Blake Sims wasn't a statue, but don't act like he was Miller, or designed to be a frequent run threat in Kiffin's offense. He ran about six times a game, and presented his run threat more out of bootlegs and rollouts and all the other super-annoying tweaks Alabama uses in their offense to present a quarterback run threat. It's old-school at this point, West Coast Offense business from the 1980s, and that's not a bad thing. It's just what they do well, and that's the most important thing in coaching an offense in limited practice time: sticking to what you can teach, teach well, and execute with a minimum of mistakes.

That's probably what Braxton Miller would be limited to in the run game in that system. That kind of relative stodginess does two things Miller could benefit from: limiting contact, and forcing him to make reads he might not be making in his current offense. Wherever Miller's hypothetical transfer trajectory sends him, he's got to land somewhere where he won't willingly take as many brutal hits. Miller is already a legend of sorts, joining Rudy Carpenter and Bradlee Van Pelt in the Hall Of I Can't Believe A Body Part Has Not Fallen Off His Body Mid-Game. And as different as the Meyer offense is now (way more hurry-up than when he was at Florida and Utah, for instance,) the passing game is still relatively simple compared to some of the reads and schemes Lane Kiffin uses. (Particularly the shifts, which Kiffin luuuurves.)

Miller has run out of a lot of trouble as a rusher.

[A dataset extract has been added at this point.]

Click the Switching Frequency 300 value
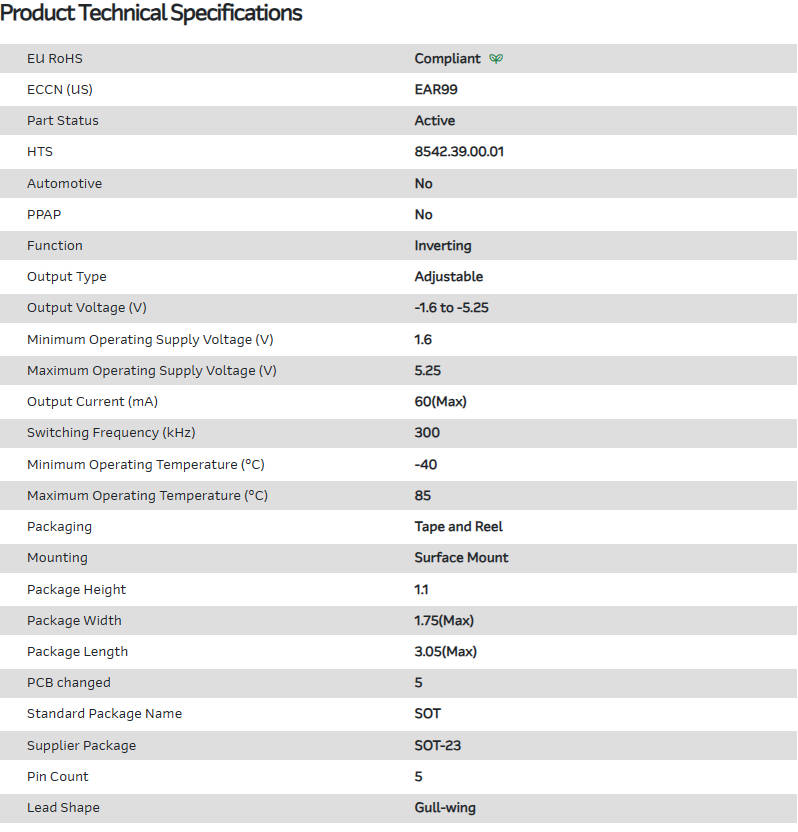Screen dimensions: 798x832 [427, 433]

He has also inadvertently thrown himself directly into the grill of an oncoming safety so many times that in 2013 when Twitter rang out with "Oh no" from Ohio State fans, we knew with a 95% certainty that chorus meant Braxton Miller had just gone down with a contact-related injury. He missed 2014 with a shoulder injury. A throwing injury was the diagnosis for his 2014-ending injury, but even if you're not skeptical of official reports you have to agree that maaaaaaybe running boldly through traffic wouldn't help an ailing throwing shoulder.

(Feel free to disagree if you're drunk right now. Otherwise, it's a given we're just gonna agree on for you.)

He also would get a look at a much more traditional kind of offense if he did end up at Alabama, and get it from someone who is (and we stand by this to the death) very, very good at a particular kind of job. Lane Kiffin does what he does very well, and as baffling as his play-calling can be, he gets good, efficient performance out of his quarterbacks while teaching them a system closer to to what they'll see in the NFL than in most college offenses.

That is not a criticism of Ohio State's offense, but rather a respectful nod to the Russell Wilson Career Success Plan. Most pro offenses at this point incorporate so much shotgun set passing and--gasp!--the occasional zone read that the term pro-style itself is probably a misnomer. (A lot of coaches would certainly agree on this, using "pro style" as more of an indicator of complexity than anything else.)

If Braxton Miller ends up going to Lane Kiffin for some light grad school research, it's a great thing all around for both schools. Alabama gets to make the rare claim of developing a QB, and giving a QB yet another system to put in his résumé. Ohio State gets to make the claim that even if you have to transfer due to an embarrassment of riches, you'll probably still end up playing at Alabama.

Case in point: Tim Tebow, despite all the punishment he sought out, required a minimal amount of injury time in his career. His backup was forced to look elsewhere, and that's how Cam Newton eventually wandered his way to Auburn, a national title, and a large NFL contract. It's a bold recruiting tactic, but one you can embrace on the fly: Come play for me. Even my mistakes get paid.*

*See also: Jimbo Fisher, and his magical ability to get anyone an NFL contract. Note: performance after signing huge NFL contract NOT GUARANTEED, NO MONEY BACK NO MATTER WHAT THAT INSANE LOUISIANA JURY SAYS.

P.S. It's probably not happening, but that was still fun.